Si osserva il pubblico in platea, l’umanità che è in scena, volente o nolente, in questo teatro di vita. E altra ce n’é, fuori, negli altri teatrini, ad aspettare. Il giudizio si sospende, parlano gli echi di logiche e fatti. A volte del tutto imponderabili, cadendo nel rischio della statistica.

Il Decalogo di Stefano Alleva
Il Decalogo di Stefano Alleva – Primo comandamento (photo: Anna Laviosa)
Da sfondo a queste riflessioni c’è “Il Decalogo” di Stefano Francesco Alleva, al debutto qui a Spoleto.
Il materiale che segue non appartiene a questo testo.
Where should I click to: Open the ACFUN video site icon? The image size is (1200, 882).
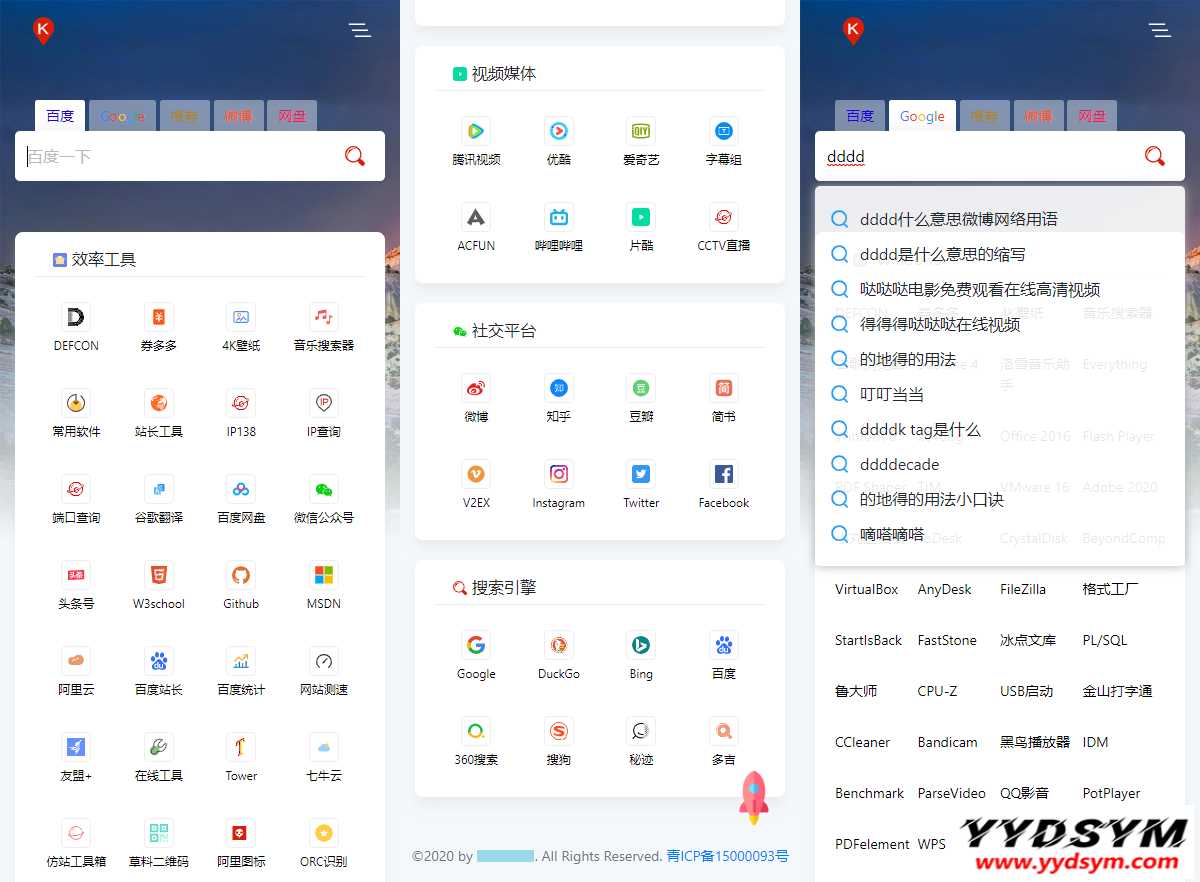click(x=476, y=218)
Ce le ricorderà con il suo Primo Comandamento, “Io sono il Signore Dio tuo, non avrai altro Dio all’infuori di me”.
Il percorso è ambizioso: ha deciso di raccontare tutt’e dieci i Comandamenti. A partire dalla scintilla ideale di Kieslowski, parlare dell’uomo e delle sue contraddizioni, ammissioni di colpa e slittamenti di responsabilità. Comunque, al centro, la vita e i suoi misteri.

A Spoleto56 presenta i primi cinque episodi, in attesa di cosa porterà il futuro. Motivazioni e strada ideale nella realizzazione di questo progetto, che scopriremo meglio insieme, con l’incontro avvenuto con lui e di cui qui si leggerà nei prossimi giorni.

Intanto, ancora addosso il Terzo Comandamento, usciamo all’aperto, a respirare una meravigliosa giornata di sole, e a vivere questa domenica, ricordando a noi stessi di “santificare le feste”.